It depends on the type of noise and type of signal. Show an example if you want a good answer. But, that said, in general you probably want to low-pass filter the signal. If I were you, I'd take a Fourier power spectrum to see if most of the noise is high frequency, and the signal I care about mostly in a lower range. If they overlap, oh well that's life. I would have to think more about things.
One low-pass filter that's good for noisy signal in many cases is the Savitzky-Golay filter. It is described in Numerical Recipes, and for Python there's a function in the Python Numpy Cookbook. It is merely a convolution with a small kernel. You pick the window size based on the width of the peaks or other features, wide enough to mush out the noise, but not wider than the features. It can be small, say five points, or bigger like dozens, a hundred maybe.

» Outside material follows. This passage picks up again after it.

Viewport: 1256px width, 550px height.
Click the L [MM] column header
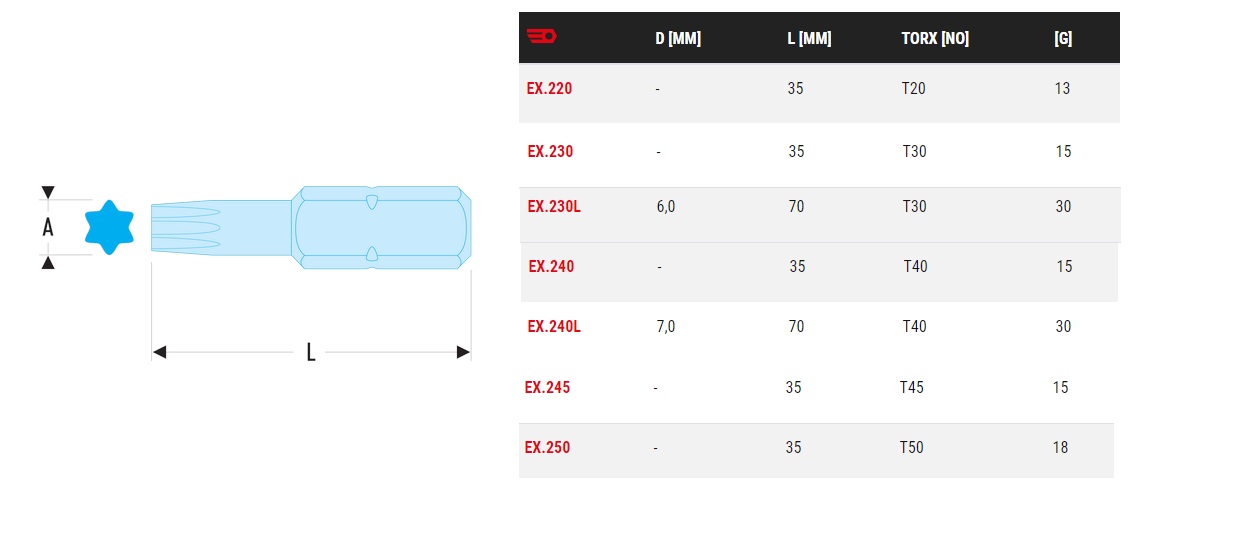pos(809,39)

You also pick a polynomial order - usually I use 2 or 4. Order 2 is fine for when the window is small, < 10 points or it spans less than half a cycle or so (if your signal resembles a sine) while order 4 is better at matching distorted peak shapes, but likes to have around 9 or more points. But a lot depends on the shape and frequency of the noise.
As other say in the comments, finding derivatives probably isn't the best strategy, but if you want find derivatives anyway, the Savitzky-Golay filter can do that - simultaneously smoothing and reporting the derivative instead of the signal.